Abstract

Despite 20 years of development and published reports of thousands of cases (1), major pulmonary resections by video-assisted thoracic surgery (VATS) techniques have only recently experienced the uptake which was observed previously in other fields of minimally invasive surgery. One of the commonly stated reasons was the inability to perform an adequate complete mediastinal lymph node dissection, thus rendering the technique oncologically inadequate. On one occasion, I witnessed a prominent thoracic surgeon state this as “fact” during a major international lung cancer conference. Even before definitive evidence to the contrary became available, I felt this was a preposterous stance on several levels. Firstly, population-based studies have shown that the adequacy of lymph node sampling, let alone complete mediastinal lymph node dissection, is extremely variable, and generally variably performed in open lobectomy cases (2,3).

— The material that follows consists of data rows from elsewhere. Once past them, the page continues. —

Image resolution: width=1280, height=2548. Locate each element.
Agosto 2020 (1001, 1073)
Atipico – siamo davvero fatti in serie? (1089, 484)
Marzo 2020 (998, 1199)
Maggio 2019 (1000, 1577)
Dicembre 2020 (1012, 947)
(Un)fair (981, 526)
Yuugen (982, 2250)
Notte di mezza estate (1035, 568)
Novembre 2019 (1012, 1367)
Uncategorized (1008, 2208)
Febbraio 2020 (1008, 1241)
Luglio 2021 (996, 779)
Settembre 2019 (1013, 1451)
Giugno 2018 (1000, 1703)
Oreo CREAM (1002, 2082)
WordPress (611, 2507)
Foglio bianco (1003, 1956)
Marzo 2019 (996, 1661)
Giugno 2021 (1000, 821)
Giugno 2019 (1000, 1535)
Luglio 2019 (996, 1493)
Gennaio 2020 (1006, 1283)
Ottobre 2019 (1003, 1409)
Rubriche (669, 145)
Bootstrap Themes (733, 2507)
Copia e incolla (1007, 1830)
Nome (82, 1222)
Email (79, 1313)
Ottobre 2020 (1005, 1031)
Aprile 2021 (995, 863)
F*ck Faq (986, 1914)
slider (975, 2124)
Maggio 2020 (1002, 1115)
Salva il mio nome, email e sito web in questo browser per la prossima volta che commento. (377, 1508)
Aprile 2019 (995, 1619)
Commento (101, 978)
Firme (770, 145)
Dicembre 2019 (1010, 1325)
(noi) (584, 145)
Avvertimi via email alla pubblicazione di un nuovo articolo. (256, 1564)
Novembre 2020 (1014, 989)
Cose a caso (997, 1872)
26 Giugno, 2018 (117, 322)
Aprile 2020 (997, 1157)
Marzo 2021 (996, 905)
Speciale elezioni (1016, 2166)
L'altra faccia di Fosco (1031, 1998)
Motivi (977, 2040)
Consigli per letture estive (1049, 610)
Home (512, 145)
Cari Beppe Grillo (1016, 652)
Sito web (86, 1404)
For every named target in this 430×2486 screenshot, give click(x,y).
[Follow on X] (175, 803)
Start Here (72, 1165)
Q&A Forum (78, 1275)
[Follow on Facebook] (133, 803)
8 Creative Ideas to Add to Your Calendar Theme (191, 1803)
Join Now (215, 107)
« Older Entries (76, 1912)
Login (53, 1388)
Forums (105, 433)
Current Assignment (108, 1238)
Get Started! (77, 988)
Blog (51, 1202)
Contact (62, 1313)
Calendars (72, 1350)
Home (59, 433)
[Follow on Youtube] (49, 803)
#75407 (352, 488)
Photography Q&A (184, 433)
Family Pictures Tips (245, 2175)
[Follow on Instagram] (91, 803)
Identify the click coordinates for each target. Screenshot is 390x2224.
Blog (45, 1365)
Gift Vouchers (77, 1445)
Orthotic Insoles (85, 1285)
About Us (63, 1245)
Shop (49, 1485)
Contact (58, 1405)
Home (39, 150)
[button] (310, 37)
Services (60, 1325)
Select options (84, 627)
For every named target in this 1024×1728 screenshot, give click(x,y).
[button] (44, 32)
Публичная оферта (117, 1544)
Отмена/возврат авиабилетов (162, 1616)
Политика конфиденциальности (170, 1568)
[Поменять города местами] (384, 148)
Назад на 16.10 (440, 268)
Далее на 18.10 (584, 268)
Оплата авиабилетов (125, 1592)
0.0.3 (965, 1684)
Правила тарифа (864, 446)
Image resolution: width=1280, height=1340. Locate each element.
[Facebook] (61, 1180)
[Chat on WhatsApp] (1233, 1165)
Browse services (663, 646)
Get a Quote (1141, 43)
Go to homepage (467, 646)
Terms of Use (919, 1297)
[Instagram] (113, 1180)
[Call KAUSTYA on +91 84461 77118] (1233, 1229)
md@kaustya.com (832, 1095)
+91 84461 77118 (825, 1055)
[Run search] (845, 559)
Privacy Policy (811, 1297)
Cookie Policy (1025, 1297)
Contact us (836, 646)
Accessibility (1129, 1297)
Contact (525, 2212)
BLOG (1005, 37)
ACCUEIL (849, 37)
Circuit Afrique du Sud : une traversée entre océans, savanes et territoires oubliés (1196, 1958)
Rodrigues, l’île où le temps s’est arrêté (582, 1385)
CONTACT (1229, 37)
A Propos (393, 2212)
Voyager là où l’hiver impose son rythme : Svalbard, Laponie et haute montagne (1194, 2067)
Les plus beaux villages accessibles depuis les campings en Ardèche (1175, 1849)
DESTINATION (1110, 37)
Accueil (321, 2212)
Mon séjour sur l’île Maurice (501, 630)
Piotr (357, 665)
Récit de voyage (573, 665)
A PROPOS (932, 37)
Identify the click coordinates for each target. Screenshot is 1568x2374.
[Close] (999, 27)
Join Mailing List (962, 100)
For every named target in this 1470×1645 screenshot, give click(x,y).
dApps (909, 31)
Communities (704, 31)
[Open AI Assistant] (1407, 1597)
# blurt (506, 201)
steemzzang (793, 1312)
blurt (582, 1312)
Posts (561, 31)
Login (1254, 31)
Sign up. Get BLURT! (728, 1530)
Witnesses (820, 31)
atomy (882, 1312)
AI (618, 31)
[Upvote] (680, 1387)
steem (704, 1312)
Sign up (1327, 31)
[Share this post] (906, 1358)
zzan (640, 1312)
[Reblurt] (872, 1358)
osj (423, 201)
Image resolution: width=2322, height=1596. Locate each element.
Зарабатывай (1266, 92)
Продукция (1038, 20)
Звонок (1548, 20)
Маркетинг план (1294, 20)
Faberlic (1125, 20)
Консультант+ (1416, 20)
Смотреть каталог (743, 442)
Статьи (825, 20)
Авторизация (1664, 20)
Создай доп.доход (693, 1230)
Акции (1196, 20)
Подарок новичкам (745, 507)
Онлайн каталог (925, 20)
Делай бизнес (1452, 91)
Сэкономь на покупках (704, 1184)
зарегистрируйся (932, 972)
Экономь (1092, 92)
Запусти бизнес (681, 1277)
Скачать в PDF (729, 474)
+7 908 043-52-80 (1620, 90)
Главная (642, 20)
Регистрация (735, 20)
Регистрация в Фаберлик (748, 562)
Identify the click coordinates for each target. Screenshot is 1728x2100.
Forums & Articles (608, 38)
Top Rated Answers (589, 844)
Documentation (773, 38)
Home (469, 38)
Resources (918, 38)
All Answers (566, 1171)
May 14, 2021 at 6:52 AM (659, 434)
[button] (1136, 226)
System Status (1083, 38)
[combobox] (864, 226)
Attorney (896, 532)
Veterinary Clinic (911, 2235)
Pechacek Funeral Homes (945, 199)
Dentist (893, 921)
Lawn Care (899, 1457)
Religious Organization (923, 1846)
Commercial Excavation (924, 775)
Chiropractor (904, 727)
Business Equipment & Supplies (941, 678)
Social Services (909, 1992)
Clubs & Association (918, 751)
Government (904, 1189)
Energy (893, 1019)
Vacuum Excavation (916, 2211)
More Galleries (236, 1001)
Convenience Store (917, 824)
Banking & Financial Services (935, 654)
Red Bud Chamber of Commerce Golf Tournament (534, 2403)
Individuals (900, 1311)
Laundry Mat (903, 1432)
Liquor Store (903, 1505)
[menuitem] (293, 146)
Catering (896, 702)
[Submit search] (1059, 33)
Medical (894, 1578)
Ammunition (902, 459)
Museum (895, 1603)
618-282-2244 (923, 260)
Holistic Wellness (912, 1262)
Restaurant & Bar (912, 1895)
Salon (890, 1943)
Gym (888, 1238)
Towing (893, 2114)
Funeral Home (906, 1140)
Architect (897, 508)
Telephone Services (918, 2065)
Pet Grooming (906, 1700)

Secondly, this stance assumed that a surgeon who was capable of carefully dissecting out the unforgiving pulmonary artery, finding and dividing all of the correct broncho-vascular structures for the diseased lobe, and completing a difficult fissure, was somehow incapable of removing well defined anatomic areas of lymph node-bearing fat. Thirdly, albeit more recently, it has been shown in the American College of Surgeons Oncology Group (ACOSOG) Z0030 study, that if a single node at each lymph node station is negative on frozen section (or previous mediastinoscopy), then a complete node dissection is not required for an oncologically optimal lung cancer procedure (4). Lymph node management at VATS lobectomy is therefore no different than it should be at lobectomy by thoracotomy. The first part of this perspective will therefore deal with the definitions of lymph node management and the evidence-based indications for sampling or complete mediastinal lymph node dissection regardless of surgical access. The remainder will deal with the practicalities of the VATS approach.